Banks must find their niche and “bloody well deliver” or face losing customers to challengers. according to Alison Jaap, head of change at First Direct. Speaking at an event in London this week, Jaap argued that incumbents need to take more commercial risks as innovative products flood the market.
Banks simply can’t afford to be all things to all customers, she said. Unlike retail giant Amazon, they can't rely on an “unlimited budget”. Jaap was full of praise for challenger banks Monzo, Starling and Tandem, and highlighted the three as examples of how a bank needs to choose its battleground to find success.

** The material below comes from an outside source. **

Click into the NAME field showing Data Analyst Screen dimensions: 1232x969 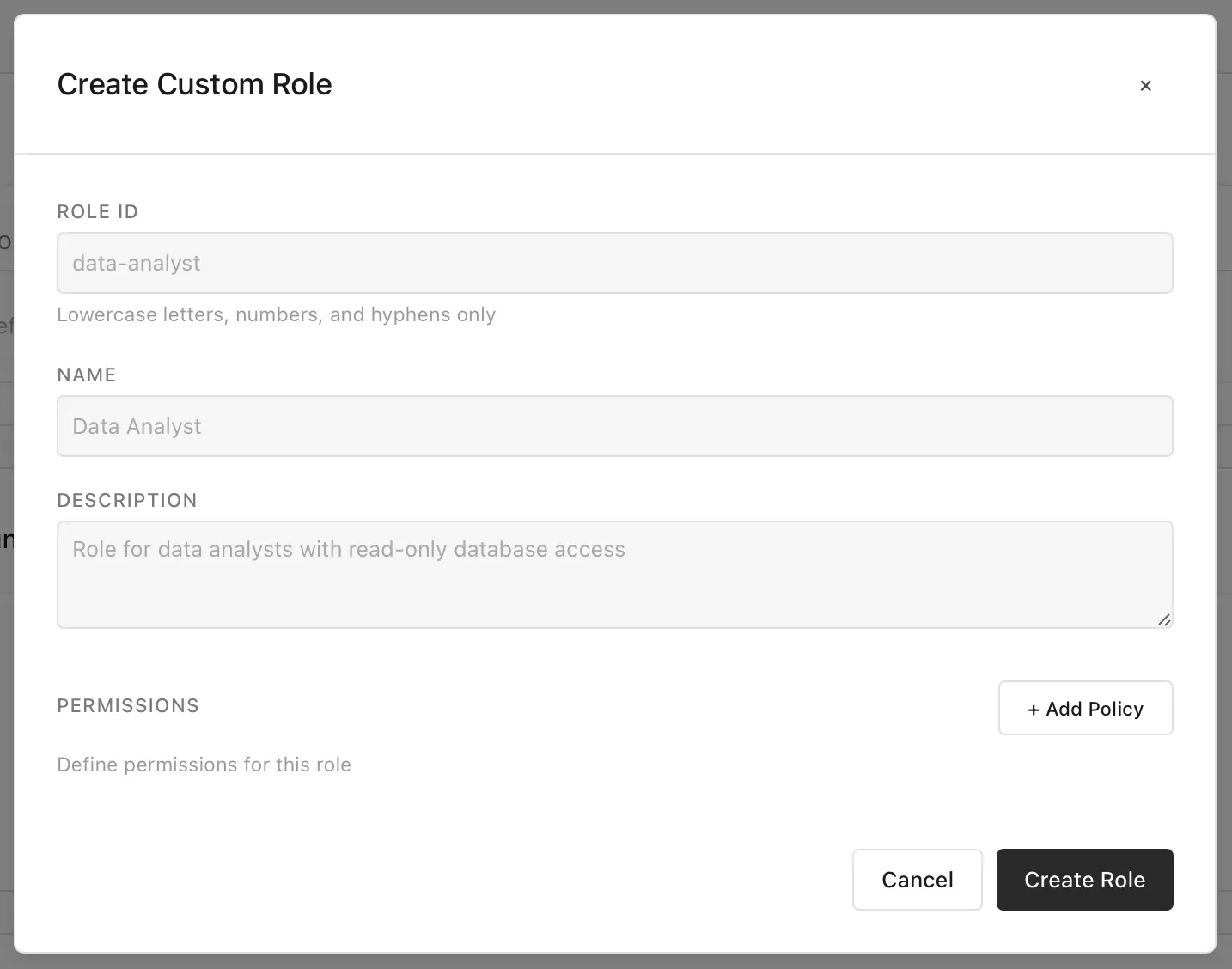pyautogui.click(x=614, y=426)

Yet calm is needed when approaching new and innovative products, she cautioned. Due to the industry’s propensity to move in high gear, the half-life of a new product “is six months if you’re lucky,” she said. “It may even decrease as the speed of change continues.”
Joining Jaap in the discussion was Stephen Drury, director of new business models at Santander UK. Drury said that the ability to move “very quickly” in the marketplace is now crucial to competing with the challenger banks head on. “There’s been a change to the way banks must focus. It’s no longer the case – as it was ten years ago – where you can get a load of people in a room, throw ideas out there and hope you strike lucky.”
The model of engaging the customer, he added, has “entirely changed”. “It brings with it a whole new set of people with an objective view of where value can be delivered. Consumers know that within five years’ time they will be able to ask Alexa questions about how they spent their money in the last week and be able to receive in-depth answers, not just a robotic voice over a set of speakers.”
Evidence suggests a number of the UK’s incumbent banks have been making developments in-line with challengers: in late November Lloyds, Halifax and Bank of Scotland released updates to their banking apps allowing users to track the geographical location of their purchases. A month prior, the three banks also released a biometric verification system. Moreover, according to a 2018 poll by MoneySavingExpert, apps provided by Barclays Bank, Lloyds, were deemed to be “great to use” and have “lots of features” by more than 40% of their users.
A survey conducted by YouGov in early November also found that 69% of customers would be willing to use a consolidated banking app provided by a high street bank, versus 19% who would prefer to use an app provided by a challenger.
Despite this, Jaap argued that banks need to get to grips with the idea that customers “don’t really know what banking is”. She added that they’re more focused on what is happening in front of their face than worrying about what’s happening with an institution’s technology stack.
A “two-pronged strategy” is required to deal with a bank’s ageing technology, said Jaap, speaking on the sidelines of the conference. “The first is to deal with the ageing technology infrastructure. We have teams working in the background unscrambling the spaghetti and moving us to new platforms.” The process must be a pragmatic one, she added, as “at some point we are all going to have to deal with it”.
“The second path is realising the core may not be faster enough, so how do we augment it? That’s where we make partnerships with fintechs which can come in and do things faster.” Running these two tracks alongside each other, said Jaap, means that a bank can continue to innovate while dealing with issues that might arise from ageing systems.
Santander UK recently switched out its core banking system, and is now running on a platform provided by Infosys Finacle. Drury took a more laconic strategy when it came to his answer: “Build new. Make the old accessible and kill anything that’s broken. You have to be ruthless, even if it costs money to do so.”